尖塔の果て

丸山弌

 はぁはぁと荒げた呼吸が響く。鋼鉄ともコンクリートとも違った頑丈な壁や床や天井の通路が続いている。走る彼女の足音と、その彼女の手を引く壊れたアンドロイドがギィギィ身体を軋ませながら走る音。それに、二人の背後からガシャガシャと無機質で恐ろしい音が通路を騒がしくさせている。

「コノ先ダ」

 彼女の手を引くアンドロイドが言った。緑色の二つのライトがこの機械の瞳だった。

「ガンバッテ、レーカ」

「はぁ、はぁ」レーカは今までこんなに長い距離を走ったことがなかった。呼吸が苦しく、胸やわき腹が痛い。「どうして、私の名前を知っているの」

 問いかけたが、機械は答えない。しかし、やがて光が見えてきた。通路の出口だ。どうやら逃げ切れそうだった。ところが、無機質なガシャガシャ音は正面からも聞こえてきた。

「マズイ」とアンドロイドが毒づいて進路を変える。せっかく見えていた光が遠くなる。

 一体どうしてこんなことになっているのだろうか。なぜ私は追われているのだろうか。そして、どうしてこのアンドロイドはそれを助けてくれているのだろうか。

 機械は、人間の敵であるはずだった。人間とロボットは敵対していて、戦争をしている。人間によく似たアンドロイドはロボットの味方だ。世界各地で、生き残りをかけた激しい戦闘が続いている。
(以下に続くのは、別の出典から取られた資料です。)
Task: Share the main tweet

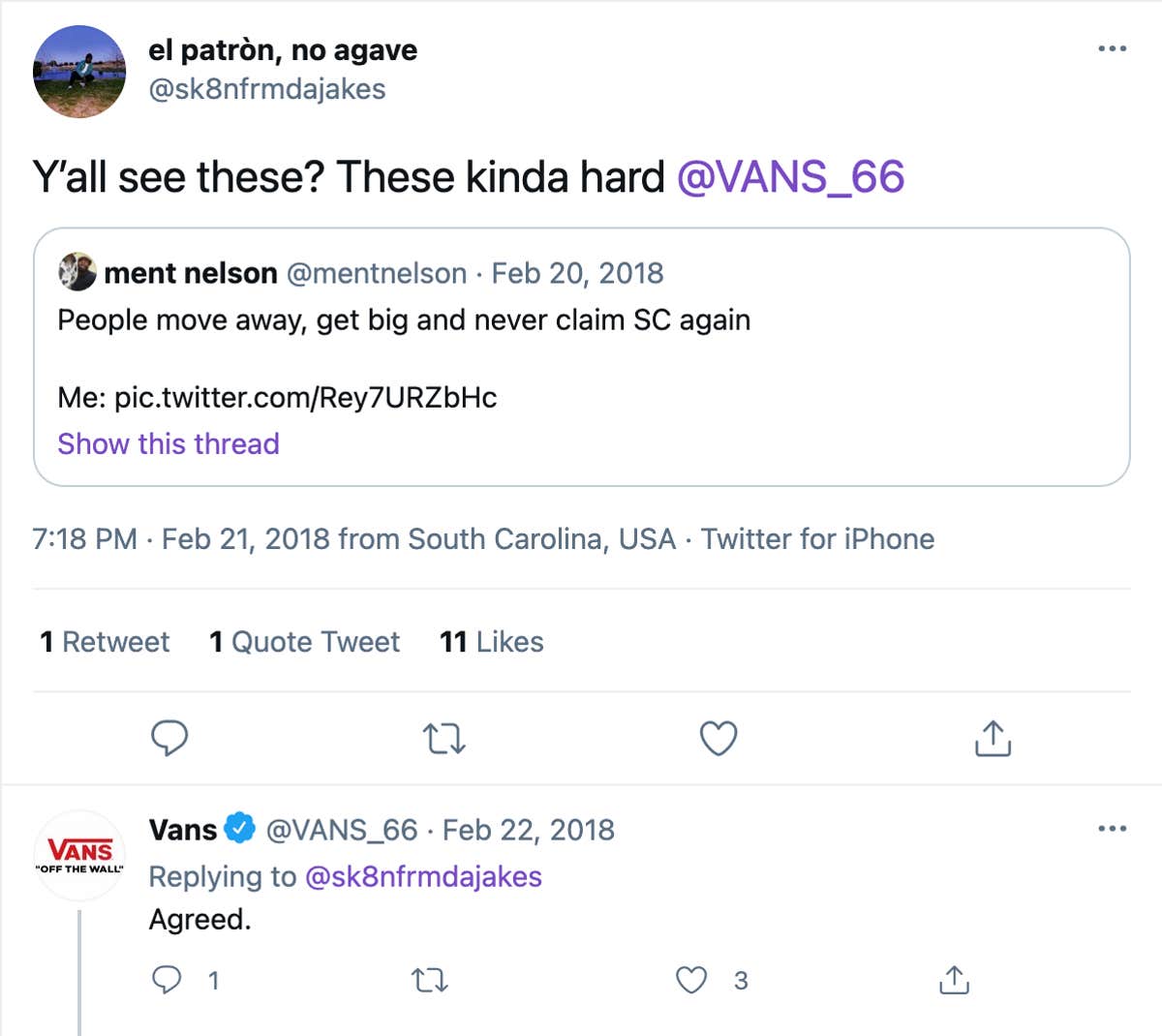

レーカもその戦禍の中にいた。今、ガシャガシャと聞こえる音はロボットたちがレーカを追いかける音だ。そんな状況だから、レーカは困惑していた。おそらく何人もの人間を殺してきただろう機械の手が、レーカの手を引いて助けてくれようとしている。

「どうして、あなたは私を助けてくれるの?」

 アンドロイドは答えない。

 光が見えてくる。出口だ。しかしやはり、ガシャガシャ音が先回りしている。もう他にやり過ごせる道はない。

「止マラズニ、走リ続ケテ」

「え?」とレーカが聞き返した直後、アンドロイドは走る速度を上げた。

 出口の光はすぐ先だ。その手前にたくさんのロボットの影が立ちふさがっている。アンドロイドは、速度を緩めずその影に向かっていく。

 待って。私を置いていかないで。

 レーカは手を伸ばしかけた。その時、アンドロイドは一瞬だけ振り向いてレーカに視線を送った。ただの緑色の発光体が二つ並んでいるだけだったが、その光には言い知れない温もりがあった。そしてそのアンドロイドはロボットたちをなぎ倒し、掴んで振り回し、押さえつけ、道を開けた。

「行ッテ!」

 言われるがままレーカは走り、手を伸ばしてくるロボットの手をなんとかやり過ごして、彼女はそこを通り抜けた。

 ……やった。

 レーカは光を背にして立った。

「通れたよ! もう大丈夫! あなたも早く――」

 しかし彼女がそう言った時には、アンドロイドの下半身はロボットに掴まれ、へし折られていた。

「行ッテ」アンドロイドが言う。しかしその首もロボットに捕まれ、ゆっくりと鋼鉄の躯体が折れ曲がっていく。「……行ッテ!」

 レーカは、言う通りにせざるを得なかった。ゆっくり後ずさりしながらも、覚悟を決めて踵を返す。

 彼女は、光の中へと身を投じた。